Published 04/01/2018, 11:08 PM
Updated 07/09/2023, 06:31 AM

Nokia (HE:NOKIA) Corporation (NYSE:NOK) has decided to cut 353 jobs in its home market Finland this year due to a weak global network market. The strategic step is part of the company’s global cost-savings initiative. The retrenchment tally has, however, decreased from the company's initial plan to reduce up to 425 jobs.

Of 353 jobs scheduled to be trimmed, 283 will be cut from the company's mainstay networks business and 70 from the Technologies unit, which includes its licensing operations and digital health business. The company plans to save 1.2 billion euros (or $1.5 billion) annually following its 2016 acquisition of Alcatel-Lucent (PA:ALUA), and a weak network equipment market.

The company had reported strong fourth-quarter 2017 results, supported by growth and solid performance in Networks business and record net sales in Nokia Technologies. It anticipates non-IFRS earnings of 28 to 33 cents per share for full-year 2018.

Nokia has progressed well in its mobile product portfolio since the third quarter. It is now well-positioned for the upcoming transition to 5G. The 4G/LTE software release was of the highest quality. AirScale 5G-ready base stations are shipping in volume and delivering excellent results.

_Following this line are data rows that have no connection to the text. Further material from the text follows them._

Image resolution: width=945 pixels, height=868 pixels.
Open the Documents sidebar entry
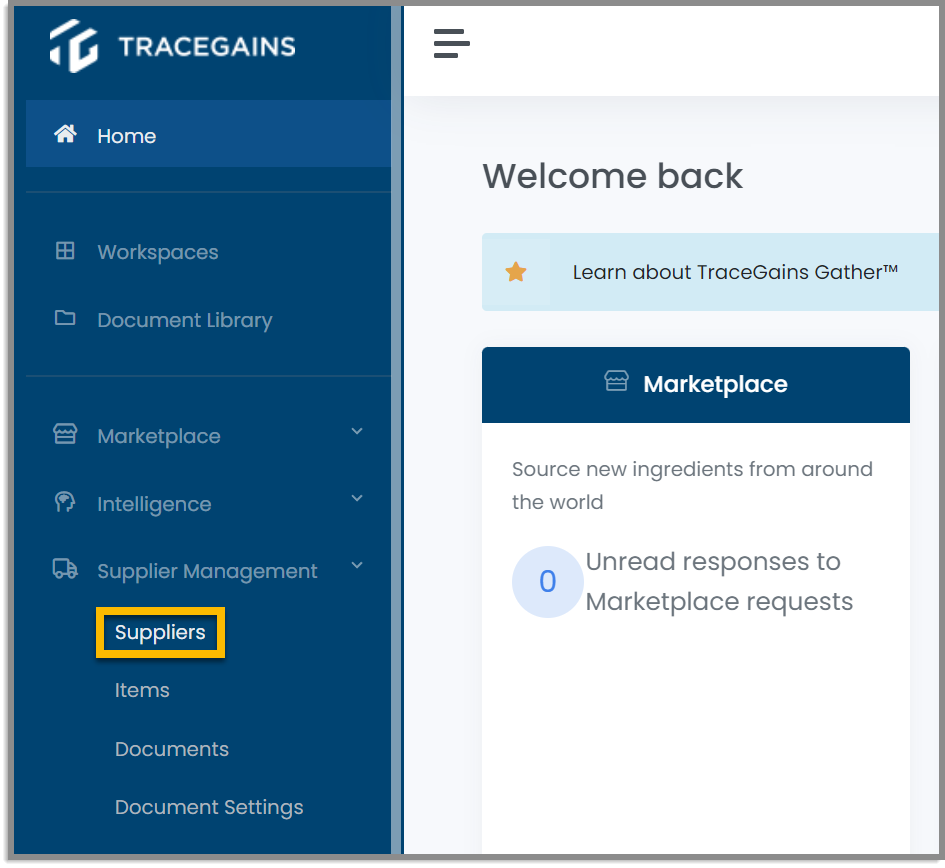171,749
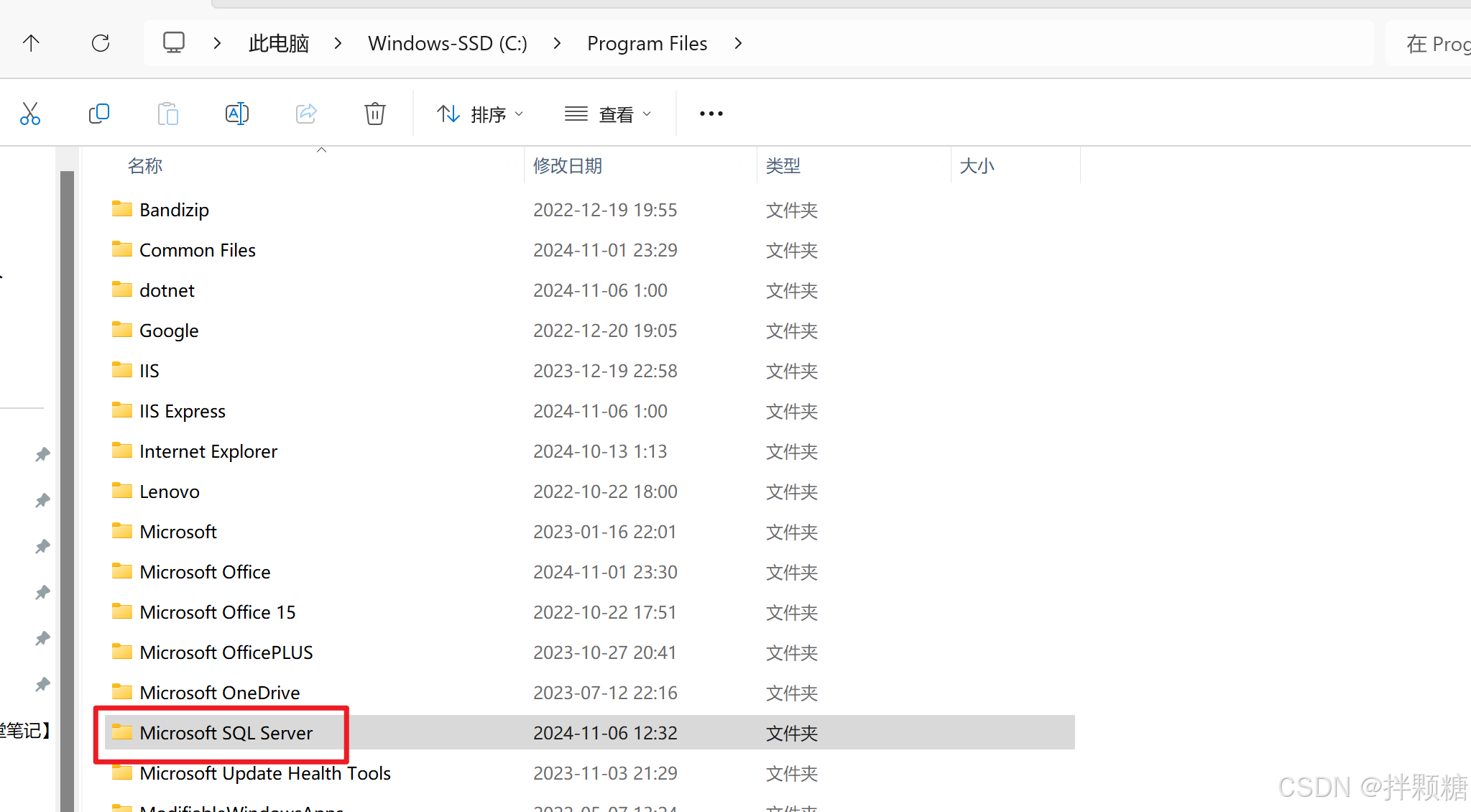Screen dimensions: 1471x812
Task: Click the Copy icon in toolbar
Action: pyautogui.click(x=98, y=114)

Nokia is making steady progress in the execution of product migrations for key customers. Also, the company launched ReefShark, a new chipset family for mobile products and 5G Future X architecture. Both of these are expected to provide strong competitive advantage for Nokia.

Nokia's primary networks division is likely to see some improvement this year. The rate of decline of net sales at the unit is expected to reduce in the current year due to early signs of improved conditions in North America. The division is expected to grow faster than the primary addressable market over the long term. Further, the acquisition of Unium, completed in March 2018, is expected to have positive impact on Nokia’s results.

Over the last three months, Nokia’s shares have significantly outperformed the industry with an average return of 13.3% against a decline of 5.4% for the latter.



Nokia carries a Zacks Rank #3 (Hold). Some better-ranked stocks in the industry are Comtech Telecommunications Corp. (NASDAQ:CMTL) , Harris Corporation (NYSE:HRS) and Motorola Solutions, Inc. (NYSE:MSI) . While Comtech Telecommunications sports a Zacks Rank #1 (Strong Buy), Harris Corporation and Motorola Solutions carry a Zacks Rank #2 (Buy). You can see the complete list of today’s Zacks #1 Rank stocks here.

Comtech Telecommunications has an expected long-term earnings growth rate of 5%. It has exceeded earnings estimates in each of the trailing four quarters, with an average of 111.4%.

Harris Corporation has an expected long-term earnings growth rate of 6%. It has exceeded earnings estimates in each of the trailing four quarters, with an average of 6.7%.

Motorola Solutions has an expected long-term earnings growth rate of 8%. It has exceeded earnings estimates in each of the trailing four quarters, the average being 11.8%.